### TASK PROMPT
Copy the material below word for word, beginning at the line that contains "You are a computer-use agent. The image" and continuing through the final line of the material.

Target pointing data
▬▬▬

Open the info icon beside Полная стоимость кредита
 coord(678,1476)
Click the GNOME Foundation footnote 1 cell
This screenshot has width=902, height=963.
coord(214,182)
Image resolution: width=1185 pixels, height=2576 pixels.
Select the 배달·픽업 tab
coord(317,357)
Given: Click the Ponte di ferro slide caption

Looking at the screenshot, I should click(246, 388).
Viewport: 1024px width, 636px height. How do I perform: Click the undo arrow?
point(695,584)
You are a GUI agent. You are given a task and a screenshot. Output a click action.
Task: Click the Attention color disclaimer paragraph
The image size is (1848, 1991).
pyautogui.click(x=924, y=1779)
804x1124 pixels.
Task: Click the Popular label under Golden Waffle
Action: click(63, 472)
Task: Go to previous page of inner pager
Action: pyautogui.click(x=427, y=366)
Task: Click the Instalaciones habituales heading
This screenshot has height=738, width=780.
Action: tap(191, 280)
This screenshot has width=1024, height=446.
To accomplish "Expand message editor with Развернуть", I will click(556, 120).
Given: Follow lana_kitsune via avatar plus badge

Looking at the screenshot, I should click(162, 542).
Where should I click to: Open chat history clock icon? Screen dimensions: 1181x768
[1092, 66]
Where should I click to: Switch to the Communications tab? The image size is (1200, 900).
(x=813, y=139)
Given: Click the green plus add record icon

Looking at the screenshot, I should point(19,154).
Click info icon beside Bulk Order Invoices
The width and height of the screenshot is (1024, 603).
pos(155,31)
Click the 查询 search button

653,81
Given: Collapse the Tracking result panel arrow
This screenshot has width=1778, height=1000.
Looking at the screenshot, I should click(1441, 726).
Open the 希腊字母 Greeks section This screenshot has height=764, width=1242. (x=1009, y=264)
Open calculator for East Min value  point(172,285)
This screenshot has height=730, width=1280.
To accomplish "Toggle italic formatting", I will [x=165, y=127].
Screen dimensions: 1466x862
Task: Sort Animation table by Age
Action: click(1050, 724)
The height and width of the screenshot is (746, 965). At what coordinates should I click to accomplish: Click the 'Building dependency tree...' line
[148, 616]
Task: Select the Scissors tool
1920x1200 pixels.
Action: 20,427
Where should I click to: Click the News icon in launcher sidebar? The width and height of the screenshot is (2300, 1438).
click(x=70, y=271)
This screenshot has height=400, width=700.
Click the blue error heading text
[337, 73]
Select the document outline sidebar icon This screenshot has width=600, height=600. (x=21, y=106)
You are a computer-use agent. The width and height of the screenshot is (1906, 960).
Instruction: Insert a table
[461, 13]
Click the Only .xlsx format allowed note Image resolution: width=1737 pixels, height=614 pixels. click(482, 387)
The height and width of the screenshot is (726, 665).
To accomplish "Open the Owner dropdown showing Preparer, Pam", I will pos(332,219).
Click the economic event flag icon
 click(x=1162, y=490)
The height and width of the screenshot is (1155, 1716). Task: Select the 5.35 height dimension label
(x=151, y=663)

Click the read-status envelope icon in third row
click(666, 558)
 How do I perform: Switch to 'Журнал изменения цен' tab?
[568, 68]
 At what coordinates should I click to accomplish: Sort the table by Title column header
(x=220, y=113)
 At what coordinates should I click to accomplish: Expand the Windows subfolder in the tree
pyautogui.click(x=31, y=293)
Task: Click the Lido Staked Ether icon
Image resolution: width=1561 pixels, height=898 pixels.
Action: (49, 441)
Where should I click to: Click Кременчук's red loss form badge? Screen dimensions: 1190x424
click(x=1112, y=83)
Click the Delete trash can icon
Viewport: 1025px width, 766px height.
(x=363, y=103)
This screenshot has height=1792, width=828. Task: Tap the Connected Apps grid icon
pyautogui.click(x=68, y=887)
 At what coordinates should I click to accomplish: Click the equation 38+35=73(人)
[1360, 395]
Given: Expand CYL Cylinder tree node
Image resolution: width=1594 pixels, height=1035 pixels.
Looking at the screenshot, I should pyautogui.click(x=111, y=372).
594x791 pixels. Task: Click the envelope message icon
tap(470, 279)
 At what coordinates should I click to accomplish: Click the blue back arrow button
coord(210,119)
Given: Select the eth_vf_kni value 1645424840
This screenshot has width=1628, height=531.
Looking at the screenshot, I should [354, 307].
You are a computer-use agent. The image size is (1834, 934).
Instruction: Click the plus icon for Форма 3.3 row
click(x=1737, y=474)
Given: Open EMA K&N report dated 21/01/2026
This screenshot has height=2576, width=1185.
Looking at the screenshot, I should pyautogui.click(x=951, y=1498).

▬▬▬

### TASK OUTPUT
You are a computer-use agent. The image size is (1834, 934).
Instruction: Click the plus icon for Форма 3.3 row
click(x=1737, y=474)
Given: Open EMA K&N report dated 21/01/2026
This screenshot has height=2576, width=1185.
Looking at the screenshot, I should pyautogui.click(x=951, y=1498).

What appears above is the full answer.